La media de las personas LGTB que trabajan por transformar su entorno, es mucho mayor que cualquier otro colectivo que conozco. Pocas personas LGTB de mi entorno han tirado la toalla con su madre, su padre, sus hijos, sus hermanas, o su iglesia; siempre creen que es posible, que todavía hay esperanza de que algún día sus seres queridos superen su homofobia y se dirijan hacia la casa común para abrazarse como quienes son, sin negaciones. Multitud de personas lesbianas y gays de mi alrededor salen cada día de la fiesta de la reconciliación y del amor en la que viven, para recordarle a alguien que le negó su identidad que también está invitado a la fiesta. Manos tendidas siempre, como el padre bueno… y mientras esa mano siga extendida su entorno puede ser transformado y reconciliado. Se trata de no perder jamás la esperanza, pero de no hacer depender la felicidad de la actitud que otras personas tengan hacia nosotros. Mano tendida, desde lo que somos, para amar a los demás tal y como son.
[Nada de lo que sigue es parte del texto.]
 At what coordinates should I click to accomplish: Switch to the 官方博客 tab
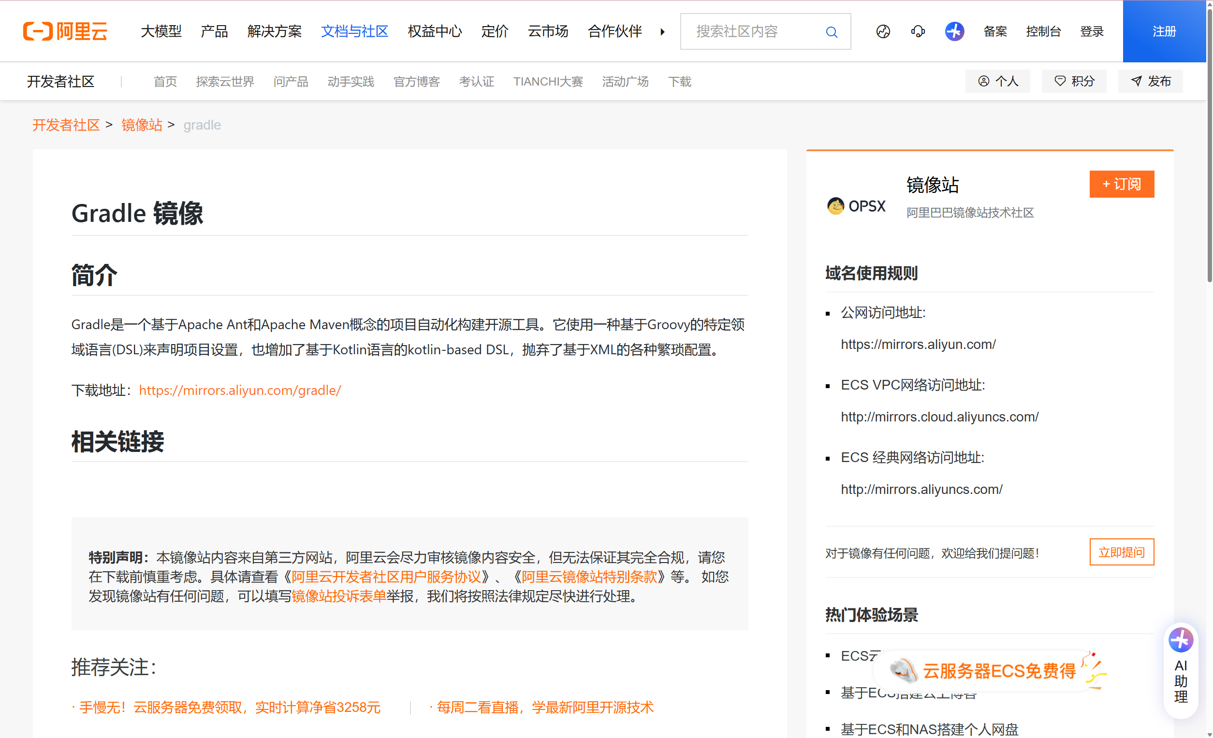[416, 82]
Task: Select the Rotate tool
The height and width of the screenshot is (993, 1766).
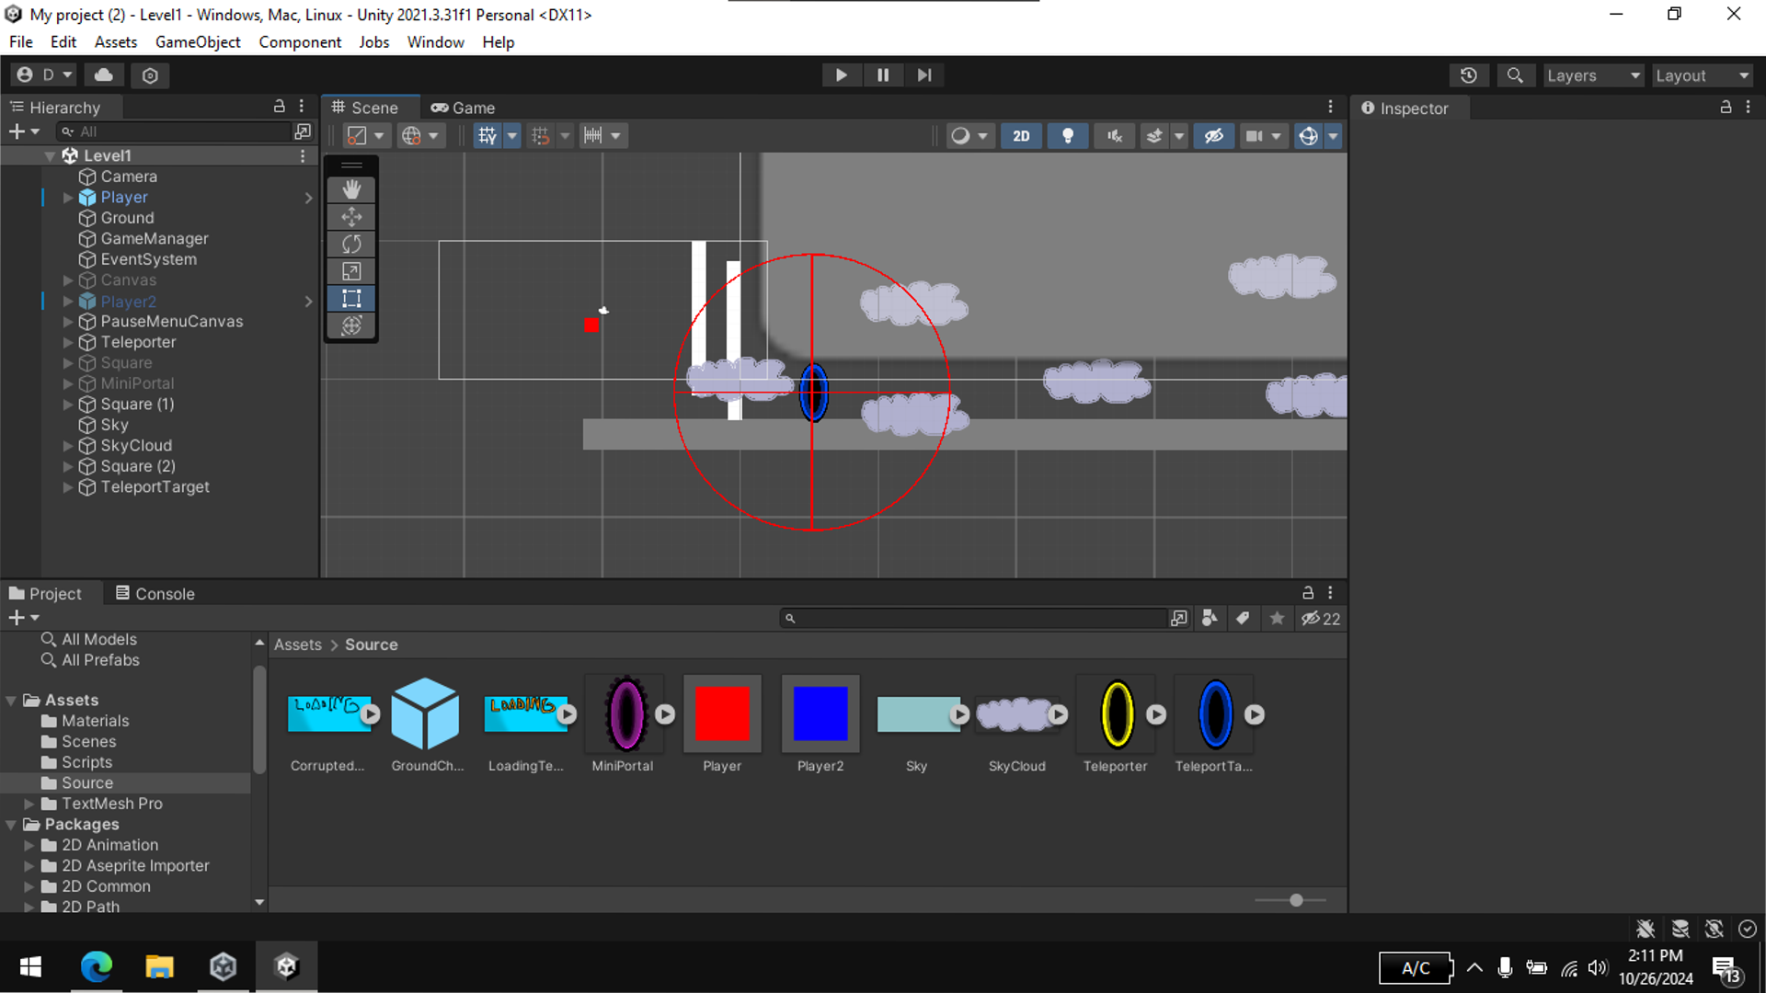Action: tap(351, 244)
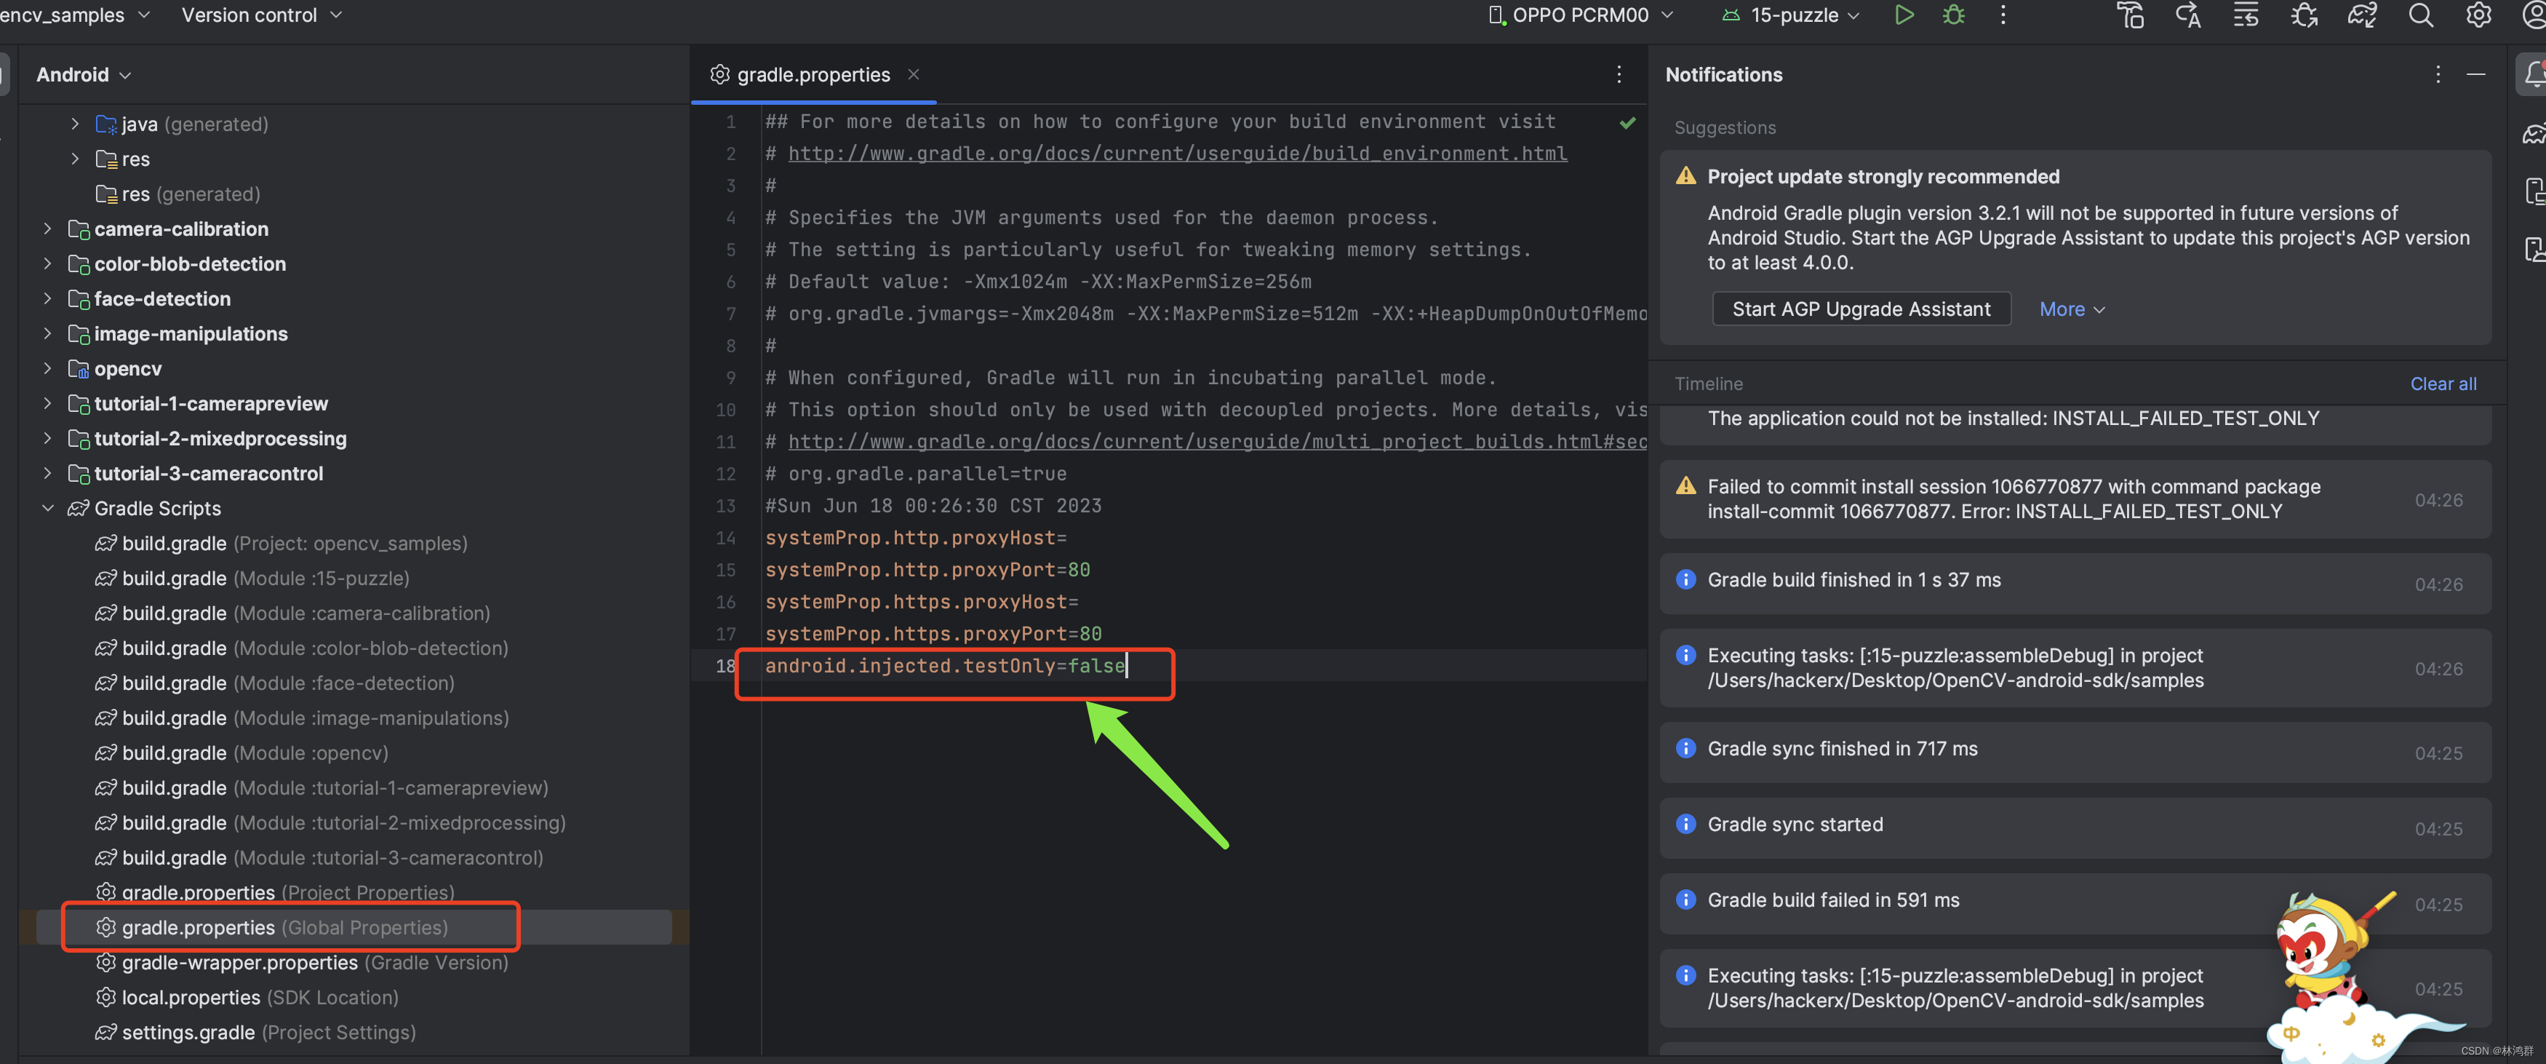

Sobre el perdón. Es evidente que en la parábola Jesús hablaba de un Dios que perdona siempre, y que si nos comparamos con ese amor infinito que demuestra, nos sentimos bastante poca cosa. Dios ama siempre, Dios perdona siempre, con Él siempre es posible empezar de nuevo, tener otra posibilidad. Y eso nos llena de fuerza, nos ilusiona, porque sabemos que jamás nos da por perdidos, que no depende de lo que hagamos o no hagamos, que su amor siempre estará allí con nosotros. Sabemos que quienes ponen condiciones al amor de Dios, es porque realmente no lo conocen. Quienes matizan con un pero ese amor, es porque confunden el amor humano, con el divino. Dios nos ama, a todos y a todas.

Las personas LGTB somos llamadas a imitar ese amor, y es difícil hacerlo cuando tienes que amar a alguien que te niega, te insulta, hace una caricatura de algo que tú no eres, que hace daño a tu familia, o que quiere acabar con todo lo que tiene que ver contigo. Pero aún así, la llamada de Jesús en la parábola sigue en pie: debemos imitar el amor del padre bueno. Creo sinceramente que muchas personas LGTB hacen cada día visible ese amor, aunque de forma imperfecta. Veo mucho amor cuando un padre es capaz de abrazar de nuevo a la hija que no le hablaba ni le veía desde hacía años porque era gay. Veo el amor del padre bueno cuando una hija decide cuidar a una madre enferma que la ha despreciado desde el momento que le dijo que era lesbiana. Pero también veo amor en el hermano que ha perdonado a la hermana con la que jamás volverá a coincidir porque no es un buen ejemplo para sus sobrinos. No siempre el amor es capaz de producir la reconciliación, hay veces que el padre sigue viviendo en su casa, feliz por ser quien es y por haber educado a dos hijos libres, pero sabiendo que no podrá compartir su vida con ellos. También en estas circunstancias es necesario haber perdonado.

Para imitar al padre bueno necesitamos no alejarnos de casa, no rechazar quienes somos, ni humillarnos y anularnos para conseguir el afecto de unos hijos que son incapaces de ver más allá de lo que ellos son. Para imitar al padre bueno debemos olvidarnos de convertirnos en héroes o heroínas, o pensar que el final todo acabará bien. Debemos sobre todo sacar de nosotros y de nosotras el resentimiento por el dolor sufrido, y entender que los demás tienen el derecho a equivocarse, a elegir un camino terrible que no sólo los aleja de nosotros, sino también de Dios, y lo más importante, de lo que ellos y ellas son. Y cuando hayamos acabado con el resentimiento y podamos vivir felices con nosotros mismos, en ese momento seremos capaces de recibir con un abrazo paterno a quienes tanto nos hicieron sufrir. Y si no vuelven, no deberíamos resignarnos, siempre es posible volver a construir otra familia donde el amor sea realmente lo que nos una.